4.3.2. Modal Reconstruction

According to the ICEEMDAN decomposition results, the complexity of each modality is calculated and merged using PE theory, thereby circumventing the need for the individual prediction of each modality and mitigating the accumulation of errors in final predictions, which could potentially lead to increased error magnitudes. The PE embedding dimension m   is set at three with a delay time τ of 1 s. Table 5 presents the outcomes of the permutation entropy’s computation for each component.
According to the results of the permutation entropy analysis for each sequence, IMF1–IMF3 exhibited PE values exceeding 0.6 and were subsequently reconstructed as high-frequency (HF) terms.
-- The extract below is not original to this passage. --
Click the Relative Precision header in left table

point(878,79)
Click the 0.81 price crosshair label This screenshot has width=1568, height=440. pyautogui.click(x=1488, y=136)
Conversely, IMF4–IMF9 demonstrated entropy values below 0.6 and were reconstructed as low-frequency (LF) terms. Additionally, residual represents a trend term (TR) that remained unaltered during reconstruction. The resulting reconstructed sequence is illustrated in Figure 8.

4.3.3. Feature Selection

The reconstructed IMF components underwent feature selection to enhance the model’s simplicity and prediction efficiency. The features that exhibited a relatively high Spearman correlation coefficient with the meteorological variables were chosen for inclusion. The outcomes of the feature selection process are illustrated in Figure 9.
Considering the computational speed and precision, we selected weather feature values with an absolute value of the modal correlation coefficient greater than 0.3 as inputs. The outcomes of the feature selection process are presented in Table 6.

4.3.4. Predicted Results

The results of each model’s prediction for spring wind power during the last 5 days of the selected dataset are illustrated in Figure 10.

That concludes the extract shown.